Ce n’est pas un barista. C’est un robot marionnettiste qui essaie de former les gens.

Il manipule les bras mécaniques, à l’aide de capteurs de main et de poignet, pour ramasser une cafetière, la verser dans la cafetière et remettre la cafetière dans la cafetière. Flores inspecte les déversements, puis remet manuellement la vapeur dans la marmite et recommence – des centaines de fois.

“La répétition peut être un problème”, explique Flores, qui détient le titre de pilote de robotique en chef de la start-up Encord de San Francisco. “Cela devient une seconde nature après un certain temps.”

Ce Sisyphe de la Silicon Valley est en première ligne de l’industrie naissante des entraîneurs de robots, se préparant à enseigner et à contrôler une armée de robots humanoïdes qui sortiront des usines l’année prochaine.
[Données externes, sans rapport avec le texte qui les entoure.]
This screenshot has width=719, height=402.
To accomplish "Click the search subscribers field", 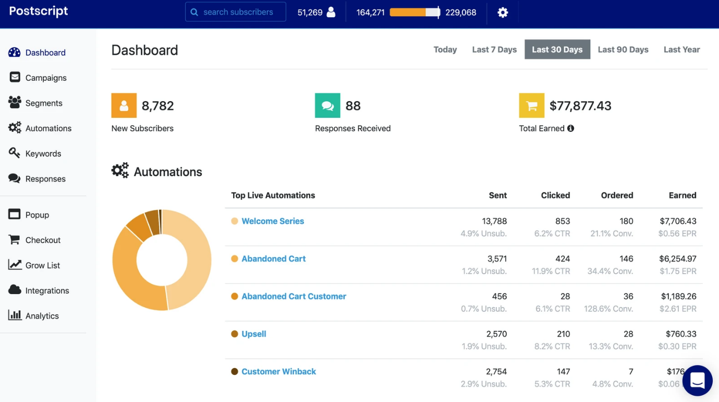I will [x=237, y=12].
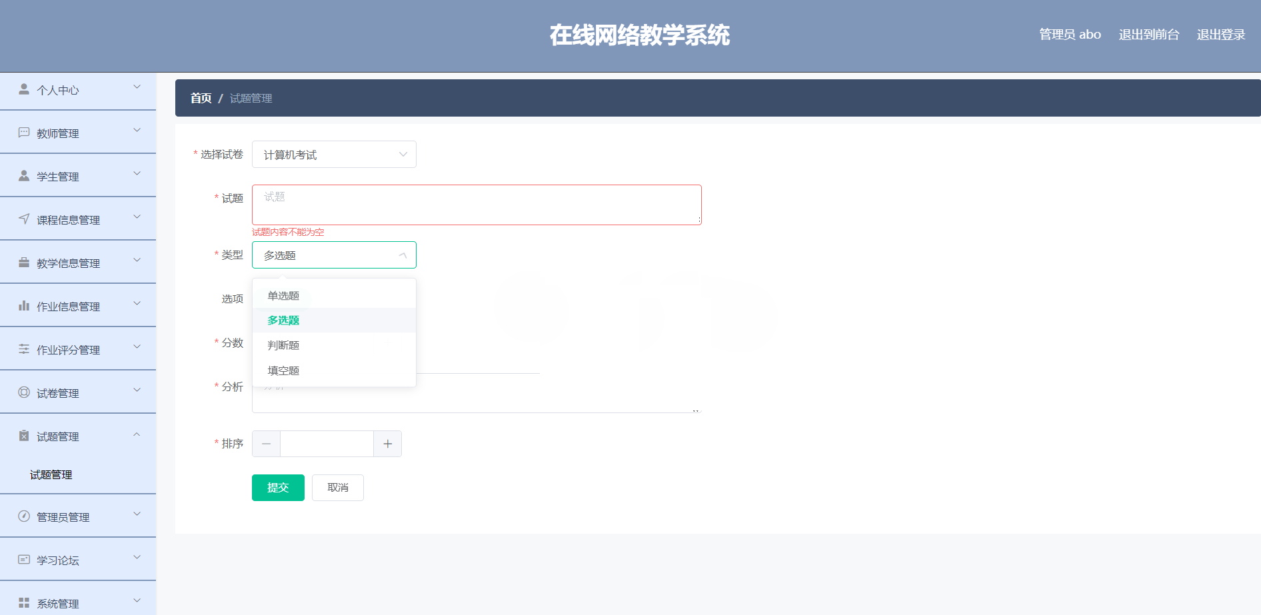Click the 退出登录 logout link
This screenshot has height=615, width=1261.
[1220, 34]
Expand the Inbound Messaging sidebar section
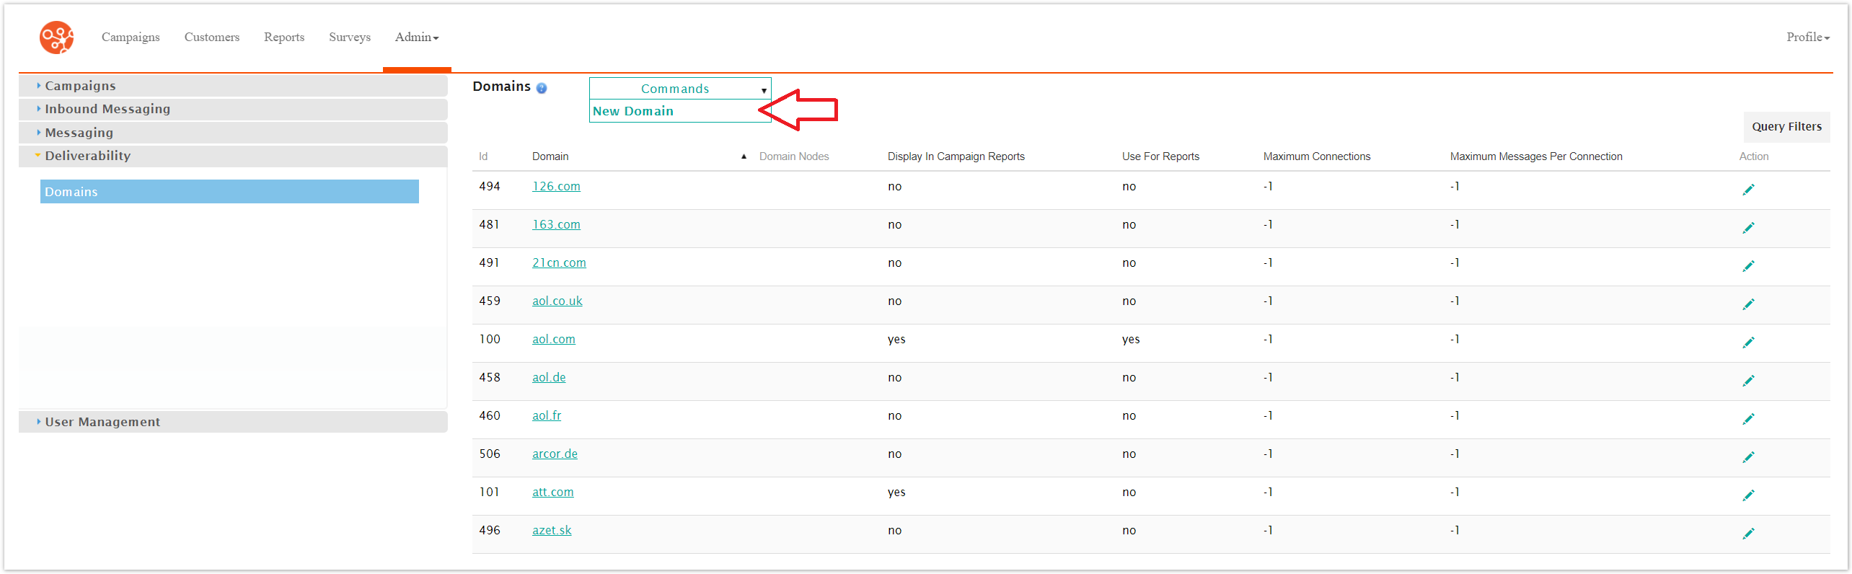 point(107,109)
Encord travaille, enregistre et vend des données de mouvement à des entreprises qui se précipitent pour introduire des humanoïdes dans les maisons, les bureaux et les usines.

Si l’on en croit les plans d’optimisation des entreprises technologiques, il existe presque de nombreux robots fabriqués aux États-Unis sur le marché.

L’usine Tesla de Fremont a arrêté la production de voitures cette année pour laisser la place à des lignes de production pour ses robots Optimus, avec des projets ambitieux visant à augmenter sa capacité à 1 million d’unités par an. Les technologies 1X basées à Palo Alto sont terminées construction son humain de 66 livres et 5 pieds 6 pouces nommé Neo dans son usine de Hayward. L’entreprise a reçu 10 000 commandes et sa première livraison est attendue d’ici la fin de cette année. L’usine humanoïde de Figure AI à San José a augmenté sa capacité pour produire un robot Figure 03 par heure, avec pour objectif d’en produire 12 000 par an.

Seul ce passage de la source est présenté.